[rrd-users] Input values normalization

Alex van den Bogaerdt alex at vandenbogaerdt.nl
Tue Feb 18 18:44:14 CET 2014


> But the accuracy will still only be as good as the collection frequency 
> (and it's relation to the rate of change of the measured value). If the 
> measured value can (for example) rise sharply and drop back again in 
> between samples then even the max function won't tell you anything about 
> it.

Altough your point is valid, it is (IMHO) irrelevant for this particular 
question.  In fact, the higher the sampling resolution, the smaller the 
problem of missing such spikes.

In the case at hand the OP wants to keep his discrete values. Average won't 
do, so MIN MAX or LAST remain, and then I would choose to use both MIN and 
MAX.  Maybe the OP will choose differently.

With proper heartbeat settings there is no need to take a sample every 
second either. It could remain at every 5 minutes or so.

Anyway, the main point of my answer was to have the 'best' RRA with 'steps' 
larger than 1.  I'll elaborate.

> The solution I found is to set a data source step to 1 second to avoid 
> normalization, but this produces big rrd files with a lot of redundant 
> information.
>
> I did not find a satisfactory solution up to now, thanks for any hint.

Something has to give, so if not increasing the size of the database is a 
must, then somehow RRDtool needs to combine several of its input values into 
one. Averaging them is undesirable, then choose one or any of MIN, MAX and 
LAST.

Instead of having each RRA row being 1 times 300 seconds in an RRD with 
'step==300', the same amount of time is stored (and thus not a bigger 
database) when having RRA rows of 300 times 1 second, in an RRD with 
'step==1'.

Let's assume the original database was like this:
created database with "--step 300" (could be left out, as is default)
RRA:AVERAGE:0.5:1:1200  (100 hours: 300 seconds per row, 1200 rows)

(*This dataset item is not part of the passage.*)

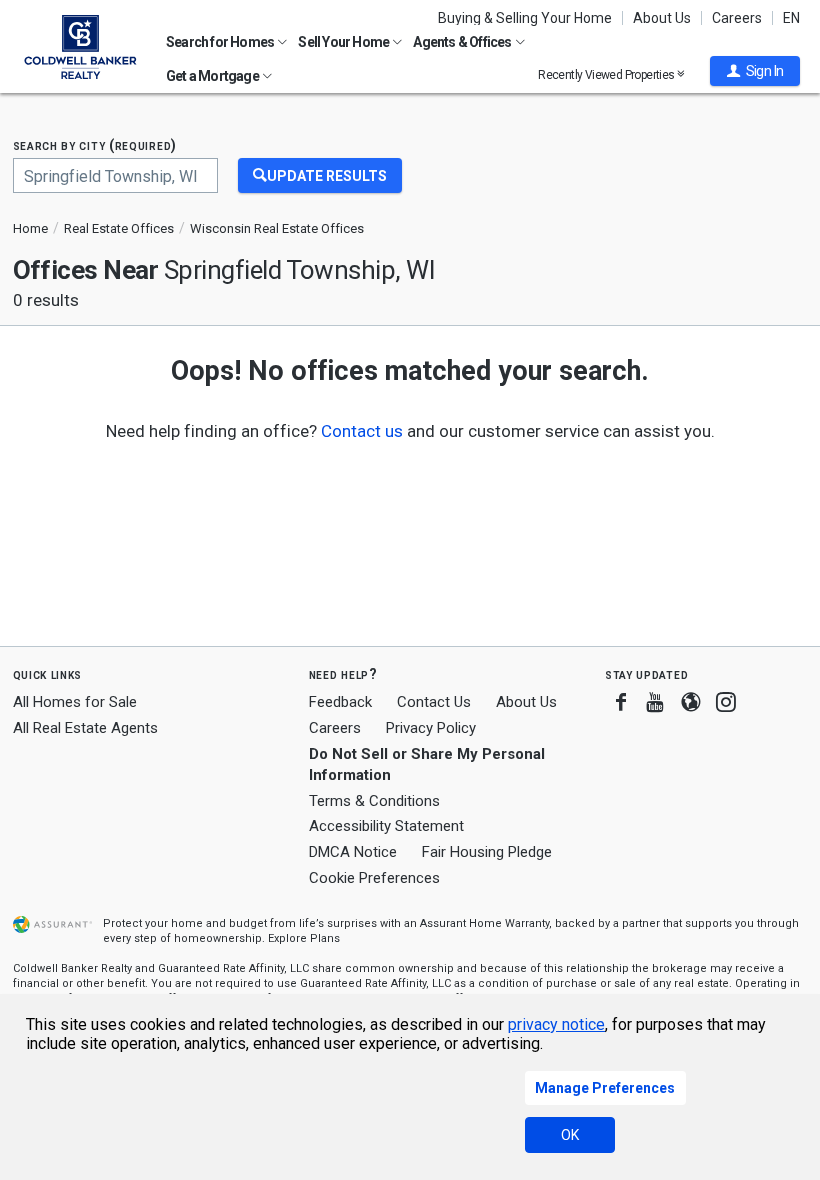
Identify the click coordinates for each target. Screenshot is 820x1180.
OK (570, 1135)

Now when creating the database with "--step 1", without increasing its size:
do not specify RRA:AVERAGE:0.5:1:360000  (100 hours: 1 second per row)
but instead specify RRA:AVERAGE:0.5:300:1200 (100 hours, 300 seconds per row 
again)

This would still have fractions in the database, so the next step is to 
alter the consolidation function as suggested before.  As long as RRDtool is 
fed with integer timestamps and when it has '--step 1', normalization will 
be a no-op, and the input will be untouched in this phase. Then during 
consolidation the integer values are kept, which I believe was the goal.